O que me parece no entanto injustificável, sob qualquer visão, é estampar na primeira página da edição de 17/01/2014 a imagem identificável de uma participante do programa consumindo crack com o uniforme do 'Braços Abertos'.
A decisão de publicá-la transmite miopia por parte do jornal em não tentar compreender e explicar para o leitor o que são as estratégias de redução de danos ao uso de drogas, fulcrais na visão da Organização Mundial da Saúde.
Não bastasse isso, a identificação compromete seriamente o processo de tratamento da pessoa fotografada, e há notícias de que a cena de capa teve um impacto negativo na usuária.

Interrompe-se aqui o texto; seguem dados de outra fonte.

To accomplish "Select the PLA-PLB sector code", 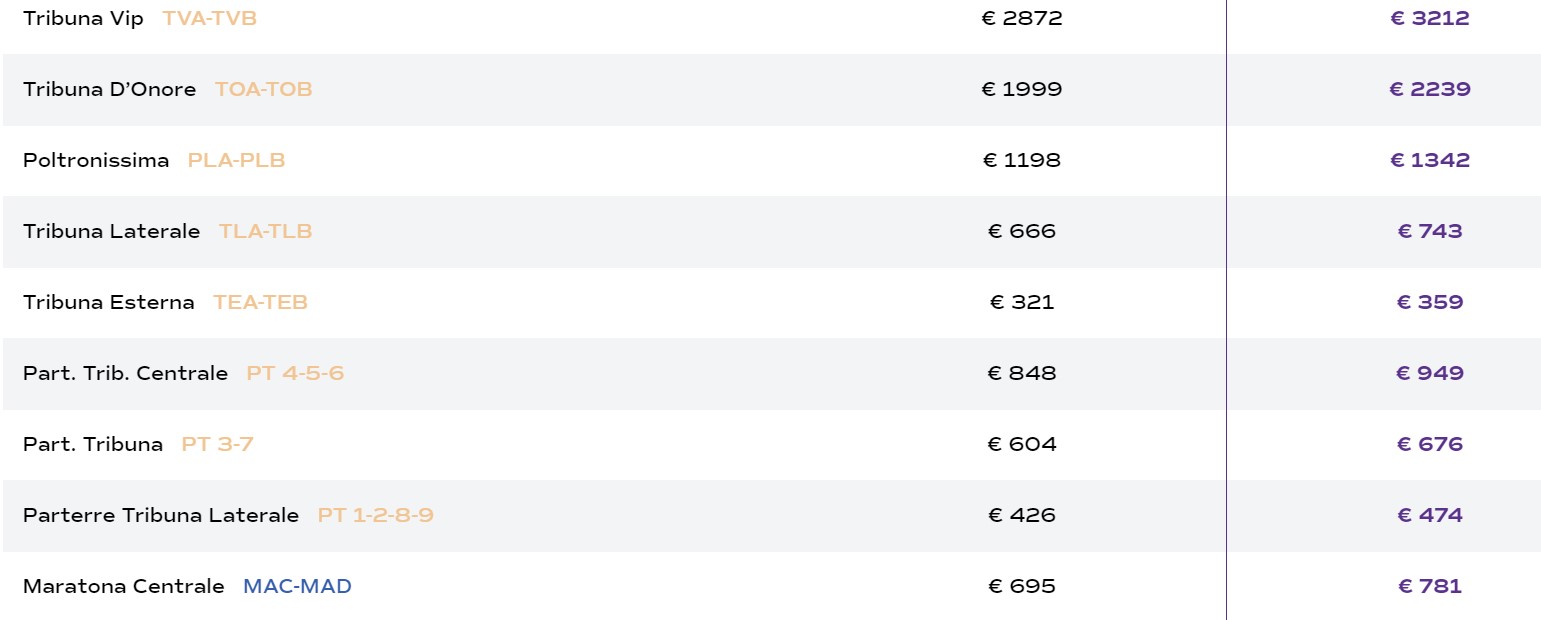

No universo de frágil estabilidade dos usuários de crack, um impacto como esse pode ser mais do que suficiente para estraçalhar o potencial efeito positivo do programa em um indivíduo. A meu ver, como uma 'redução de danos colaterais', o Estadão deve desculpas à usuária.
Luís Fernando Tófoli* é médico psiquiatra, professor da Faculdade de Medicina da Unicamp, especialista em políticas públicas de saúde mental.